O pequeno esboço precedente das classes mais importantes que no seu agregado formavam a nação alemã no dealbar dos recentes movimentos será já suficiente para explicar uma grande parte da incoerência, incongruência e manifesta contradição que prevaleceu naquele movimento. Quando interesses tão variados, tão em conflito, entrecruzando-se tão estranhamente, são levados a uma colisão violenta; quando estes interesses em conflito se misturam, em cada distrito, em cada província, em diferentes proporções; quando, acima de tudo, não há um grande centro no país, não há uma Londres, não há uma Paris, cujas decisões, pelo seu peso, possam obviar à necessidade de lutar pela mesma questão repetidamente em cada localidade; que outra coisa será de esperar senão que a contenda se dissolverá ela própria numa massa de lutas desconexas, nas quais se gasta uma quantidade enorme de sangue, de energia e de capital, mas que apesar de tudo permanece sem quaisquer resultados decisivos?
O desmembramento político da Alemanha em três dúzias de principados mais ou menos importantes é, igualmente, explicada por esta confusão e multiplicidade dos elementos que compõem a nação e que, uma vez mais, variam em cada localidade. Onde não há interesses comuns, não pode haver unidade de objectivos e, muito menos, de acção. É verdade que a Confederação Germânica[N95] foi declarada para sempre indissolúvel; contudo, a Confederação e o seu órgão, a Dieta[N167] nunca representaram a unidade alemã. O mais alto grau a que, na Alemanha, a centralização alguma vez foi levada foi o estabelecimento do Zollverein; com isto, os Estados do mar do Norte foram também levados a uma união aduaneira própria[N168], permanecendo a Áustria entregue à sua proibitiva tarifa separada. A Alemanha, para todos os fins práticos, teve a satisfação de ser dividida entre três poderes independentes só, em vez de entre trinta e seis. Claro que a proeminente supremacia do tsar da Rússia(4*), tal como se estabeleceu em 1814, não sofreu qualquer alteração por este facto.
Tendo tirado estas conclusões preliminares das nossas premissas, veremos, no artigo seguinte, como as várias classes do povo alemão anteriormente referidas foram postas em movimento, uma após outra, e que carácter este movimento assumiu com o irromper da revolução francesa em 1848.
Londres, Setembro de 1851.
Notas de Rodapé:
(1*) Membros do governo provisório francês. (retornar ao texto)
(2*) No original "Order". Trata-se de uma referência à nobreza como "estado social". (Nota da edição portuguesa.) (retornar ao texto)
(3*) Em alemão no texto: grandes e médios camponeses. (Nota da edição portuguesa.) (retornar ao texto)
(4*) Alexandre I. (retornar ao texto)
Notas de Fim de Tomo:
[N15] Sistema continental ou bloqueio continental: proibição, imposta em 1806 por Napoleão I aos países do continente europeu, de comerciarem com a Inglaterra. O bloqueio continental caiu após a derrota de Napoleão na Rússia. (retornar ao texto)

Instrução — Dê seguimento ao texto sobre a divisão política da Alemanha, começando logo depois da última frase apresentada. As linhas abaixo são material à parte, independente do texto.

(Registos de origem)
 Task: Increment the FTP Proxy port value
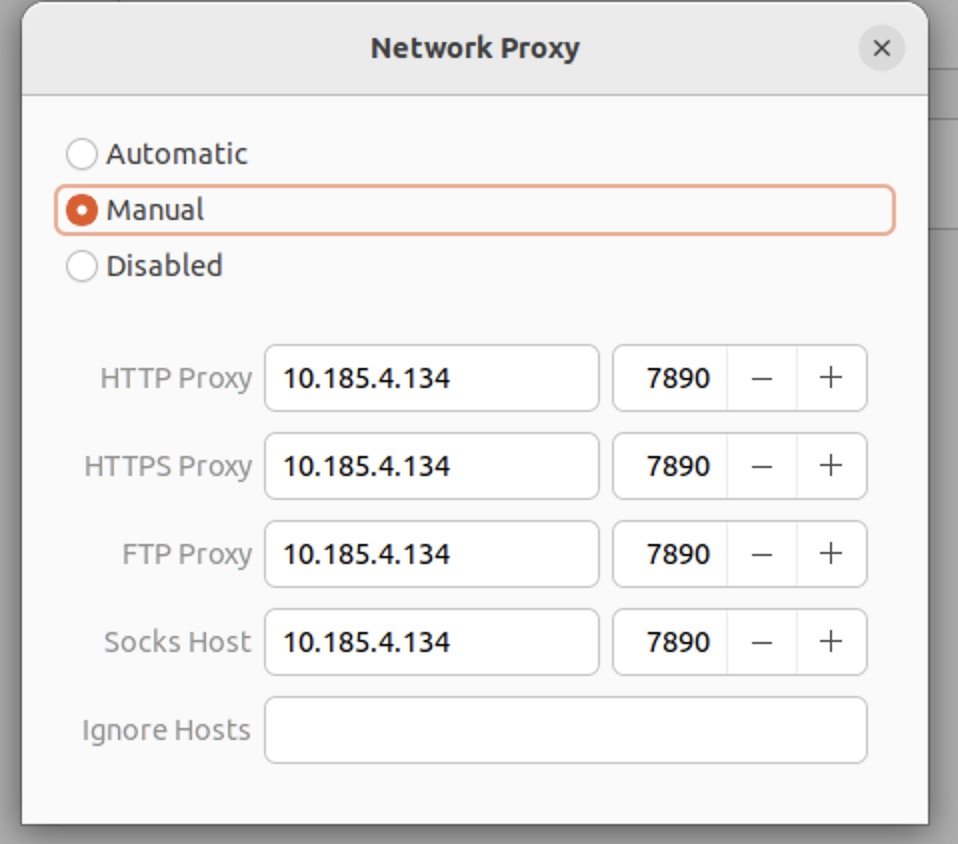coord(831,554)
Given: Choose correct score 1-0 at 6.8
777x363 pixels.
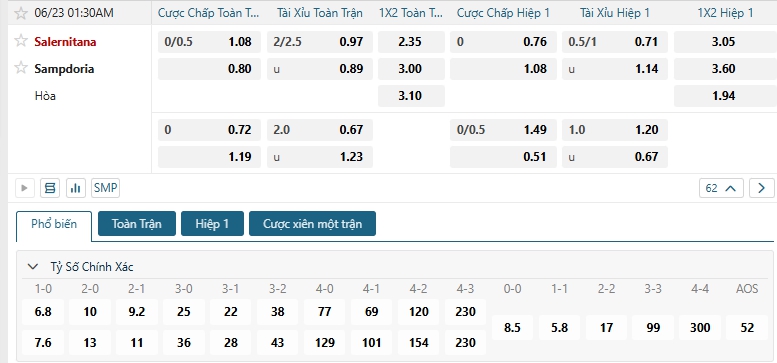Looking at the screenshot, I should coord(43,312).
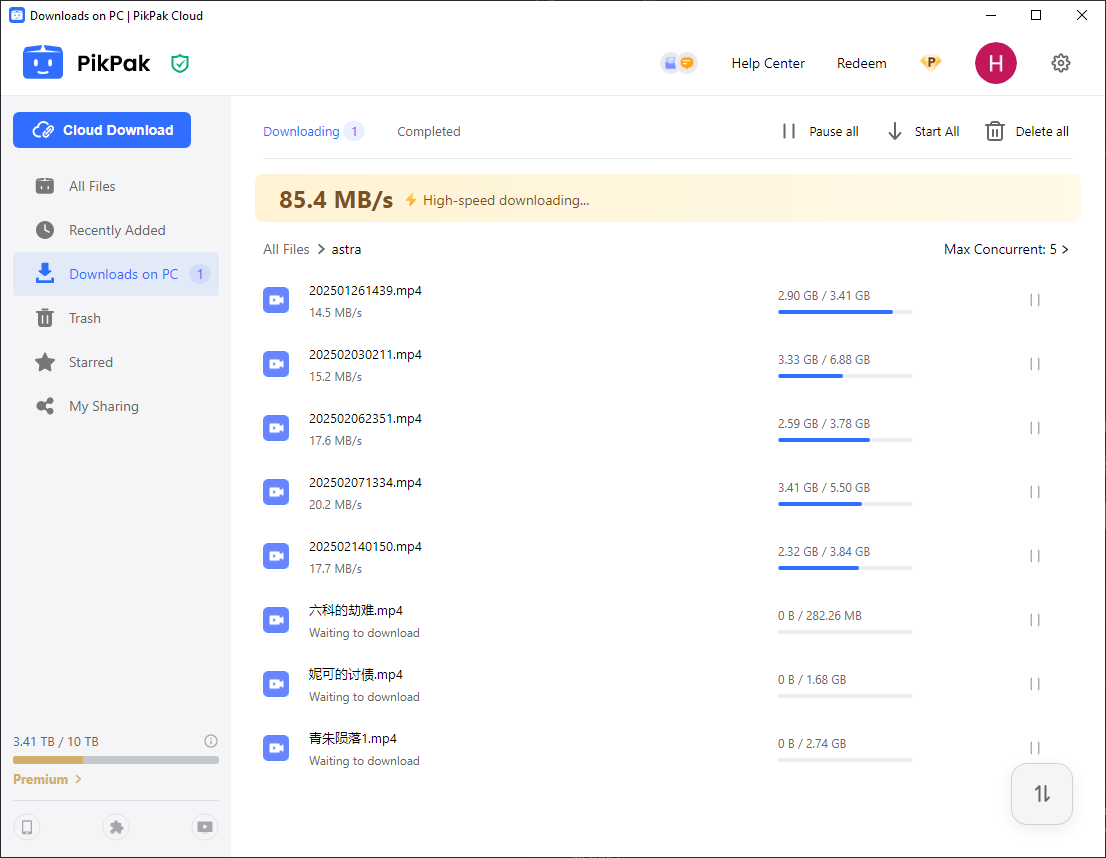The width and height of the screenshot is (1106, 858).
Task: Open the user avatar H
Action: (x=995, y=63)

Resposta —
[N91] In partibus infidelium (literalmente: no país dos infiéis): adição ao título dos bispos católicos designados para cargos puramente nominais em países não cristãos. Esta expressão encontra-se frequentemente em Marx e Engels aplicada a diferentes governos emigrados, formados no estrangeiro sem ter minimamente em conta a situação real no país. (retornar ao texto)
[N95] A Confederação Germânica, criada em 8 de Junho de 1815 no Congresso de Viena, constituía uma união dos Estados alemães absolutistas-feudais e consolidou o fraccionamento político e económico da Alemanha. (retornar ao texto)
[N163] Tribune: título abreviado do jornal burguês progressista The New- York Daily Tribune (A Tribuna Diária de Nova Iorque), que se publicou entre 1841 e 1924. Entre Agosto de 1851 e Março de 1862 Marx e Engels colaboraram no jornal. (retornar ao texto)
[N164] Tarifa Protectora Prussiana de 1818: abolição dos direitos alfandegários internos no território da Prússia. (retornar ao texto)
[N165] Zollverein (União Aduaneira), fundada em 1834 sob os auspícios da Prússia. Agrupava quase todos os Estados alemães; estabelecendo uma fronteira alfandegária comum, facilitou a futura unificação política da Alemanha. (retornar ao texto)
[N166] A insurreição dos tecelãos da Silésia de 4-6 de Junho de 1844, o primeiro grande choque de classe entre o proletariado e a burguesia na Alemanha, e a insurreição dos operários checos na segunda metade de Junho de 1844 foram cruelmente esmagadas pelas tropas governamentais. (retornar ao texto)
[N167] Dieta: órgão central da Confederação Germânica, com sede em Frankfurt-am-Main, foi um instrumento da política reaccionária dos governos alemães. (retornar ao texto)
[N168] A chamada União Aduaneira. (Steuerverein) foi constituída em Maio de 1834, e dela faziam parte os seguintes Estados alemães: Hannover, Braunschweig, Oldenburg e Schaumburg-Lippe, interessados no comércio com a Inglaterra. Em 1854 esta união separada desfez-se e os seus participantes entraram para o Zollverein (União Aduaneira) (ver nota 165). (retornar ao texto)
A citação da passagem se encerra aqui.